Why is the supremum in the denominator taken over all $\Theta$ instead of $\Theta_0^c$? Would it make sense to define the likelihood ratio statistic when the supremum in the denominator is taken over $\Theta_0^c$? If the supremum in the denominator was taken over $\Theta_0^c$, $\lambda(\mathbf x)$ would not necessarily satisfy $0\le\lambda(\textbf x)\le1$, but it seems that this choice would be more intuitive since we would compare the likelihood when $H_0$ is true with the likelihood when $H_1$ is true. Or are these two options ($\Theta$ and $\Theta_0^c$) actually equivalent?
Any help is much appreciated!
Suppose $\boldsymbol X=(X_1,\ldots,X_n)$ is a random vector whose distribution is parameterized by $\theta$, where $\theta\in \Theta\subseteq \mathbb R^p$. Let $L(\theta\mid \boldsymbol x)$ be the likelihood function given the sample $\boldsymbol x=(x_1,\ldots,x_n)$.
In general we consider the problem of testing the null $H_0:\theta\in \Theta_0$ against the alternative $H_1:\theta\in \Theta_1$, where $\Theta_0\subset \Theta$ and $\Theta_1\subseteq \Theta-\Theta_0$.

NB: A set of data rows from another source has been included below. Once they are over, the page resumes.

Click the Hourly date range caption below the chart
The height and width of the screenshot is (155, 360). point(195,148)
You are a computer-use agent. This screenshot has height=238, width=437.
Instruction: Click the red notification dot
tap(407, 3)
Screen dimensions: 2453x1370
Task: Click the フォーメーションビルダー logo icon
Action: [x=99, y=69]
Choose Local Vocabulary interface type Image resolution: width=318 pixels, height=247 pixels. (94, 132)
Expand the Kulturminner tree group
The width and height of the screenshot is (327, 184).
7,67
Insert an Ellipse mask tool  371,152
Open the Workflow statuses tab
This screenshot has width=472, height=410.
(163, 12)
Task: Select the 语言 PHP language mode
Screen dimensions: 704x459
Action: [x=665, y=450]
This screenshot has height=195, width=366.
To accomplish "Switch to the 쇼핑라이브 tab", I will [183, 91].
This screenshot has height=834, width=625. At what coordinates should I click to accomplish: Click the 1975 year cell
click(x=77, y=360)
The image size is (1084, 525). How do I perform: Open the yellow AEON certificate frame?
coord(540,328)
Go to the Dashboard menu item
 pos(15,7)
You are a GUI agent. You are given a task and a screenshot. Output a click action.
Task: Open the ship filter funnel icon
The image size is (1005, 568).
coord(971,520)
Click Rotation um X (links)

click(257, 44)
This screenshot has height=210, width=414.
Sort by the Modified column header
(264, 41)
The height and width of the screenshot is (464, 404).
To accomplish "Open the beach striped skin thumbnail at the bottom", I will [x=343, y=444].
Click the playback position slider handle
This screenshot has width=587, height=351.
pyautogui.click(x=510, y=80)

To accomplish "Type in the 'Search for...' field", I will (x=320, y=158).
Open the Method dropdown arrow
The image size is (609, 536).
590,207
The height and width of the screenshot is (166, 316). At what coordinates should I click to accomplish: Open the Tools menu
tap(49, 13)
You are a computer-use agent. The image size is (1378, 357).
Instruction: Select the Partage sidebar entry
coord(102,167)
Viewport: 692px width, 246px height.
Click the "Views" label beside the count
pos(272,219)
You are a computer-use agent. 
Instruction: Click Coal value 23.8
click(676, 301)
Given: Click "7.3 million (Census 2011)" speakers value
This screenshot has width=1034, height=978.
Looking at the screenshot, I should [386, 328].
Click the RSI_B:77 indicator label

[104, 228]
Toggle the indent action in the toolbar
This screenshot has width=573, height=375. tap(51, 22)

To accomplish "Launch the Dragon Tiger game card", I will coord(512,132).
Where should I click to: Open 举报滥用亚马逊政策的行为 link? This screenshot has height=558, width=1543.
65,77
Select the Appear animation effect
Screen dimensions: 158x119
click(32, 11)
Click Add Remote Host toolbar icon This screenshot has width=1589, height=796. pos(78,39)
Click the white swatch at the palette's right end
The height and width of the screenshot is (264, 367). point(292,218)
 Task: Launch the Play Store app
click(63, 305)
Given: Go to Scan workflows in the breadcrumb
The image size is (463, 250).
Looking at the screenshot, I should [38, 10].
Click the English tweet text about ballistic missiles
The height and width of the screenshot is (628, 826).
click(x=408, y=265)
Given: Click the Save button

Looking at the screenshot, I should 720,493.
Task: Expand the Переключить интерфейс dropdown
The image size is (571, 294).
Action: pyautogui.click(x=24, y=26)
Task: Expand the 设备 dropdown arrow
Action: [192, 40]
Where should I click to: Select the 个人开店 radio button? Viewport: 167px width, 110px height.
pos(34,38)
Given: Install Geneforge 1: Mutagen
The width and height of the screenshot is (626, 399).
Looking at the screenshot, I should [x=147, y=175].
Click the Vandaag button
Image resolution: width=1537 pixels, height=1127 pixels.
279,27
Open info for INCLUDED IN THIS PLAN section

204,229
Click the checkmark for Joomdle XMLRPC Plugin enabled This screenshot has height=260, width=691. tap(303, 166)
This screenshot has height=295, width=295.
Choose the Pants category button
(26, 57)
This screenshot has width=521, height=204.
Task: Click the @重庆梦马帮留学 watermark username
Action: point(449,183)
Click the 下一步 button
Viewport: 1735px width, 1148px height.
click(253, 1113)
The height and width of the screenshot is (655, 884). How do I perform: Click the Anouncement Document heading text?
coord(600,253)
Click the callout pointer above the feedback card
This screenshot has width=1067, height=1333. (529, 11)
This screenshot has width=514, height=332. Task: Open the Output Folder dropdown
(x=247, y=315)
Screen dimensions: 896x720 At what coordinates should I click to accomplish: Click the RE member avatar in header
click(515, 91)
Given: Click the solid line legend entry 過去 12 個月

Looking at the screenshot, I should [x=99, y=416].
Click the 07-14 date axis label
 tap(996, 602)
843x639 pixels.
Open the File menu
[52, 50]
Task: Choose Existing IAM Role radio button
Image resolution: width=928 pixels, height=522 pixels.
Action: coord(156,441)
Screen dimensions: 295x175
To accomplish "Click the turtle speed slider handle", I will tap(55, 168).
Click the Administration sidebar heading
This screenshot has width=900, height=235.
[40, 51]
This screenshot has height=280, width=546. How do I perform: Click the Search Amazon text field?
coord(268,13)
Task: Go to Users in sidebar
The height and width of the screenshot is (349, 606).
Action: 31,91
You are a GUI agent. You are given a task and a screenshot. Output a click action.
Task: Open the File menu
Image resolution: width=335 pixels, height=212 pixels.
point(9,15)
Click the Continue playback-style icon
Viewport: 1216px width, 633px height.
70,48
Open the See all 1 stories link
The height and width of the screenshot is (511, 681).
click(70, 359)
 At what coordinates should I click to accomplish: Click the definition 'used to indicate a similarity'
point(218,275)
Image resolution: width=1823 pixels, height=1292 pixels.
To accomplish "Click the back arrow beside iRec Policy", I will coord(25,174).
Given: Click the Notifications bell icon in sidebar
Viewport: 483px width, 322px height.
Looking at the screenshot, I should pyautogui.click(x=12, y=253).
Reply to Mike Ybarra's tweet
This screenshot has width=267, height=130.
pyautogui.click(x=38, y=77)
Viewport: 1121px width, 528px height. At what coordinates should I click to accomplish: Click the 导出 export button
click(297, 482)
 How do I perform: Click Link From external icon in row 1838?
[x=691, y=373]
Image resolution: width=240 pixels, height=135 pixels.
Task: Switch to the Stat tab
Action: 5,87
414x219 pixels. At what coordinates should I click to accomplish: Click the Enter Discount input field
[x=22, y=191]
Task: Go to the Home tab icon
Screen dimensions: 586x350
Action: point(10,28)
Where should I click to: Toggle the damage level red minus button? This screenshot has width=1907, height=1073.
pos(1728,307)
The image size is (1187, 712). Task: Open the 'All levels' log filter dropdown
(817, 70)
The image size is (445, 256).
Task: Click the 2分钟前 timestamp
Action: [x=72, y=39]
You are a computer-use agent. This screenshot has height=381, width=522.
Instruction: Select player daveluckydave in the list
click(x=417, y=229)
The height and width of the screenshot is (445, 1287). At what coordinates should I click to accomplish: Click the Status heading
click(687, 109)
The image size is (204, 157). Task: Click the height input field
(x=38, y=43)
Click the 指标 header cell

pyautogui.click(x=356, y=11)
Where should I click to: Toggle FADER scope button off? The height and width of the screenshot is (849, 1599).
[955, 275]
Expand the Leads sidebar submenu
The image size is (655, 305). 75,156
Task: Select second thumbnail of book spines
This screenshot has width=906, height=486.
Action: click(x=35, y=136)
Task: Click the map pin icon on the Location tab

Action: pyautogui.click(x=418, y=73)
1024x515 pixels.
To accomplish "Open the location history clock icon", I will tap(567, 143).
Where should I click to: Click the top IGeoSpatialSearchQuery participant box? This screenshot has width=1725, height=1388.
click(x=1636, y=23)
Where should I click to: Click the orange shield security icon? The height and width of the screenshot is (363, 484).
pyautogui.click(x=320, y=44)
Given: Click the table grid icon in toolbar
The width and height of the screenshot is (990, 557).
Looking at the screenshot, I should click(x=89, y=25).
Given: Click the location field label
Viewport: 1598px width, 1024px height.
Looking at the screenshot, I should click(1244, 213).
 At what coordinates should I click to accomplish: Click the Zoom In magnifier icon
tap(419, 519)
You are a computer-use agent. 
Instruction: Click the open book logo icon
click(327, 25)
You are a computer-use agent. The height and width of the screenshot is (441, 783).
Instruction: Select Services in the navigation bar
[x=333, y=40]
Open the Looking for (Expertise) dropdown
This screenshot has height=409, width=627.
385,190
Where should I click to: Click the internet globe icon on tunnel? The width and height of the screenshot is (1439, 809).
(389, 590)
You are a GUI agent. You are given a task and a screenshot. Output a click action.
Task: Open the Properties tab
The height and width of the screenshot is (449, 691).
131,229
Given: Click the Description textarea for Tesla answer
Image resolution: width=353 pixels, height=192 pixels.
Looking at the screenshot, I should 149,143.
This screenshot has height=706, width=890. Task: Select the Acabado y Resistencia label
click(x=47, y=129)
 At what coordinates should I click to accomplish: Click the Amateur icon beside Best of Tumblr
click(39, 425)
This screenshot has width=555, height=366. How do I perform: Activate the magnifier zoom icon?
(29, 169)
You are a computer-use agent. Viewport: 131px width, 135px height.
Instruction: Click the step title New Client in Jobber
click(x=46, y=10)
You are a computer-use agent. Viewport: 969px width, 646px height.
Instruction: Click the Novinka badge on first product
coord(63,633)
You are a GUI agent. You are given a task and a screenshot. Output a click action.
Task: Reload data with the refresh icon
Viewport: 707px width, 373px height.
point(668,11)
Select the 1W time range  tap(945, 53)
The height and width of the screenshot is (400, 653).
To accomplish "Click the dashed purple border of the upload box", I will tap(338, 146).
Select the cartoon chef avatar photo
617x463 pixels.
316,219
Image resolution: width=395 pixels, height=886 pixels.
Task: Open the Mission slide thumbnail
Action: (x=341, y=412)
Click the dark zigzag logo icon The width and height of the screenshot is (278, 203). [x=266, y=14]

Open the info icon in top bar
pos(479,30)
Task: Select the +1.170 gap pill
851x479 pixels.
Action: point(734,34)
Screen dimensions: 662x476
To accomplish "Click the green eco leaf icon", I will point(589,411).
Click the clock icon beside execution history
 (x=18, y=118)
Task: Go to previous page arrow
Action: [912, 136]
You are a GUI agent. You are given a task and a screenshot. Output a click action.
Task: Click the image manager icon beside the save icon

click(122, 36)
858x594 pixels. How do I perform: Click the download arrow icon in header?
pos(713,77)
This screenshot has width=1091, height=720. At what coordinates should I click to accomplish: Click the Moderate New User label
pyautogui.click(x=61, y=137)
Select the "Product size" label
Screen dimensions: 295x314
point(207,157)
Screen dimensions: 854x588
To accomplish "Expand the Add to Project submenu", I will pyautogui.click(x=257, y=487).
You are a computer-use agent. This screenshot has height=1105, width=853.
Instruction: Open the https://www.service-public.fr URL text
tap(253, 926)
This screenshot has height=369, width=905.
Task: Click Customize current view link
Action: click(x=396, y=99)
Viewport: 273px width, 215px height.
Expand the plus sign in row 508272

We prefer $H_0$ to $H_1$ ($H_1$ to $H_0$) if $$\sup_{\theta}\{L(\theta\mid \boldsymbol x):\theta\in\Theta_0\}>(<) \sup_{\theta}\{L(\theta\mid \boldsymbol x):\theta\in\Theta_1\}$$
When $H_0$ is true (false), the ratio $$r(\boldsymbol x)=\frac{\sup_{\theta\in\Theta_0}L(\theta\mid \boldsymbol x)}{\sup_{\theta\in\Theta_1}L(\theta\mid \boldsymbol x)}$$
is expected to be large (small). But $r$ is not bounded above.
So we modify $r(\boldsymbol x)$ by
$$\Lambda(\boldsymbol x)=\frac{\sup_{\theta\in\Theta_0}L(\theta\mid \boldsymbol x)}{\sup_{\theta\in \Theta_0 \cup \Theta_1}L(\theta\mid \boldsymbol x)}=\frac{\sup_{\theta\in\Theta_0}L(\theta\mid \boldsymbol x)}{\sup_{\theta\in \Theta}L(\theta\mid \boldsymbol x)}$$
If $H_0$ is true (false), then as before, $\Lambda$ is expected to be large (small).
However we now have $\Lambda\in (0,1]$, where we trivially accept (rather fail to reject) $H_0$ whenever $\Lambda=1$.
This justifies a left-tailed test based on $\Lambda$, and $\Lambda(\boldsymbol X)$ is called the likelihood ratio criterion.